ENDitorial: A stupid law and a perverse “criminal” sentence
by Giancarlo Livraghi – EDRi-member ALCEI Italy
“Censorship” was abolished and outlawed in Italy sixtytwo years ago. Freedom of the press and of personal opinion is not only established by the Constitution, but also deeply rooted in custom and in all perceptions of civil society. There are, however, some worrying facts. The concentration in a few hands of a large part of the information system. A general, “centralized” myopia of the “dominant culture”, that is partly deliberate manipulation and partly unintentional ignorance. A sly, apparently “benevolent”, culture of superficiality and vagueness that tends to lull, confuse and subdue.
A disturbing maverick, in this context, is the internet. Originally feared, later ambiguously applauded, anyhow misunderstood, the net remains annoying for those who are in the habit of having control and are irritated, if not scared, by a tool that they can’t dominate or “tame”.
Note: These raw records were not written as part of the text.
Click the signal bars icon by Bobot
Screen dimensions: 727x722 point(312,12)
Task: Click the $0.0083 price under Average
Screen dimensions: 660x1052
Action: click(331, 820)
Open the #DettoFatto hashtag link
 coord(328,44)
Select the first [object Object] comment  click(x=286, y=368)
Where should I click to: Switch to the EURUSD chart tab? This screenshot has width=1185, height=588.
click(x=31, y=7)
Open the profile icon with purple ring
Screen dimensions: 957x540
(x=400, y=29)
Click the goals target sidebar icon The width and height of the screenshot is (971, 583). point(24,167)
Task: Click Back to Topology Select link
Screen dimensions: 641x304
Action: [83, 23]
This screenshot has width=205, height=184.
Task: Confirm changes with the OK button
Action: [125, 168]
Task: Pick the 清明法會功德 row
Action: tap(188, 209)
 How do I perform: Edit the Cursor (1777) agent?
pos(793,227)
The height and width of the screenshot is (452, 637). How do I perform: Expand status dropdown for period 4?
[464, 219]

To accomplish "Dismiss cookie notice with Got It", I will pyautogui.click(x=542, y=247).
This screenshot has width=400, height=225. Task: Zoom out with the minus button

It would be long to repeat here what I have written several times, since I published Cassandra in 1996 and continued with eighty articles in Italian (thirteen also in English) in the “freedom and censorship” section of my website. But a recent episode deserves some comment.
In this ambiguous context there are laws and “norms” that are poorly conceived and applied even worse. One, in particular, is the law on “clandestine press” (1948) to which was added, fiftythree years later (2001) a clumsy definition of “authorization” for “journalistic publications” online.
Before we get into this specific subject, let’s look at two articles of the Italian Constitution.
In Article 3 it is stated that «All citizens have equal social status and are equal before the law.» But this isn’t quite so. There are laws (in addition to “social status”) that make some citizens “more equal than others”. And there are several formally organized categories that have improper and unreasonable privileges. In addition to all sorts of limitations (or bureaucratic hindrance) of free enterprise, in business, society and culture, that everyone agrees should be removed, but de facto remain – and sometimes get worse.
In Article 21 it is stated that «Everyone has the right to freely express thoughts in speech, writing, and by all other communication.» Also that «The press may not be controlled by authorization or submitted to censorship.» But this isn’t quite so. There are “authorization” rules (as well as other hindrances and privileges) that get in the way of freedom of information and communication (generally defined as “freedom of the press” ever since the concept was established in 1848 by the “Statuto Albertino” – that in 1861 became the Constitution of what was, at the time, the Kingdom of Italy.)
Within this framework, let’s get to the specific case that has, quite rightly, caused a wave of protest and indignation – and to the two awkward laws that have made it possible. The facts are reported (not always accurately) in several online documents. (see the end of the article)
A “criminal sentence” issued by a Court in Modica (Sicily) on 8 May 2008 condemned historian Carlo Ruta, defining his website “clandestine press” because it wasn’t formally “authorized” as a newspaper or a magazine. (The site was no longer active. It had been “seized” by the police, by order of the Modica Court, in 2004).